Según nos informa el profesor Sandel, la situación de la educación superior en Estados Unidos es el fiel reflejo del fracaso de la ilusión meritocrática. Dos tercios del alumnado de Harvard y Stanford proceden del quintil superior de la escala de renta. En estos centros de excelencia universitaria abundan los hijos de familias que pertenecen al uno por ciento más rico del país. Añade que “la fe estadounidense en que, si trabaja y tiene talento, cualquiera puede ascender socialmente, ya no encaja con los hechos observados sobre el terreno. Esto tal vez explica por qué la retórica de las oportunidades ha dejado de tener la fuerza inspiradora de antaño. La movilidad ya no puede compensar la desigualdad. Toda respuesta seria a la brecha entre ricos y pobres debe tener muy en cuenta las desigualdades de poder y riqueza, y no conformarse simplemente con el proyecto de ayudar a las personas a luchar por subir una escalera cuyos peldaños están cada vez más separados entre sí”.

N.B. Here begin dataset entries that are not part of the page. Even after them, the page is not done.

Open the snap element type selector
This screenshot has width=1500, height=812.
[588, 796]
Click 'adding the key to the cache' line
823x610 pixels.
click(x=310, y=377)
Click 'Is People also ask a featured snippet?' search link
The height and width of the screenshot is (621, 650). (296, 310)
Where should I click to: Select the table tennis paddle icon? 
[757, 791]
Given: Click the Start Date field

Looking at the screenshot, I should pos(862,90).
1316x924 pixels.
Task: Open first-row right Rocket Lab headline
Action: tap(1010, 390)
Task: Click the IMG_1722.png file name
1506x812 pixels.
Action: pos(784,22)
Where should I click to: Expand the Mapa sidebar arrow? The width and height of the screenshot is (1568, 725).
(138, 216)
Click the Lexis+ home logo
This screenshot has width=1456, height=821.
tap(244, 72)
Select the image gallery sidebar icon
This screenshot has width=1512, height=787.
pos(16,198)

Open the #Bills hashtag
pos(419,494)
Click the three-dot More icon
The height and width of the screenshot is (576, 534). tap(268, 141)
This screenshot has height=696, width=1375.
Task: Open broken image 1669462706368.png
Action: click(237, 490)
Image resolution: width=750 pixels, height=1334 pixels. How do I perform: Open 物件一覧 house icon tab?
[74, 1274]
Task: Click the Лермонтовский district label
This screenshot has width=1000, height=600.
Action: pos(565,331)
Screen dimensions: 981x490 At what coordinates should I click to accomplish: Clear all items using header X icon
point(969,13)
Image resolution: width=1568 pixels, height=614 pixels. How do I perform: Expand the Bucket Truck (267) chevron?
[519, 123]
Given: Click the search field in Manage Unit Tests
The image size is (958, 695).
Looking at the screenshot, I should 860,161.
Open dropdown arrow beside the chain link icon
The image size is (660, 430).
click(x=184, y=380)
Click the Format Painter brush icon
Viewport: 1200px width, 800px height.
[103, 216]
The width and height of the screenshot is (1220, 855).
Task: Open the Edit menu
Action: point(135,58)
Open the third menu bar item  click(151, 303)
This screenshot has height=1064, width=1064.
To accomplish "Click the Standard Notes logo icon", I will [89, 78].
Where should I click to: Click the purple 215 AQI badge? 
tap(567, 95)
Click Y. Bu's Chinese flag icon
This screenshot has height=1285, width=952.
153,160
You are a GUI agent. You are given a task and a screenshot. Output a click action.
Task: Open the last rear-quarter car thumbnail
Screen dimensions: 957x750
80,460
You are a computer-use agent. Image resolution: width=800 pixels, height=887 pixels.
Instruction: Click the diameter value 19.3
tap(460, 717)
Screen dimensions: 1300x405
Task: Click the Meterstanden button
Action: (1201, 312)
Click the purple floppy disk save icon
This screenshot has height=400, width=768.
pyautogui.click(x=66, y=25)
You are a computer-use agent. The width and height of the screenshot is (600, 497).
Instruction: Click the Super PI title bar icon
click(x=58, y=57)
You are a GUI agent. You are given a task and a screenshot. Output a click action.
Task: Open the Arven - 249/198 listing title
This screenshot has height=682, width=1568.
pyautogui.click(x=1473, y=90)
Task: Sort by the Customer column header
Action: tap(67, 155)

Por otra parte, debe tenerse en cuenta que la igualdad de oportunidades es una condición necesaria pero no suficiente para alcanzar una sociedad más justa. Sin una fuerte intervención del Estado que corrija las desigualdades que genera el subsistema económico, es difícil alcanzar algún grado de igualdad, que es un objetivo superior al que ofrece la igualdad de oportunidades. Un orden justo no se consigue garantizando solamente educación y sanidad en condiciones de igualdad, sino que exige un grado de intervención fuerte en el proceso de redistribución de ingresos a través del sistema impositivo. Como recuerda la pirámide ascendente de Abraham Maslow, una vez cubiertas las necesidades biológicas, de seguridad y de pertenencia, los seres humanos tienen una fuerte necesidad de autoestima, reconocimiento por los demás y participación política. No se consiguen estos resultados si no construimos un espacio de solidaridades y convivencia, alejados de la idea de un mundo competitivo y egoísta. La vida no puede convertirse en la ascensión permanente a una montaña.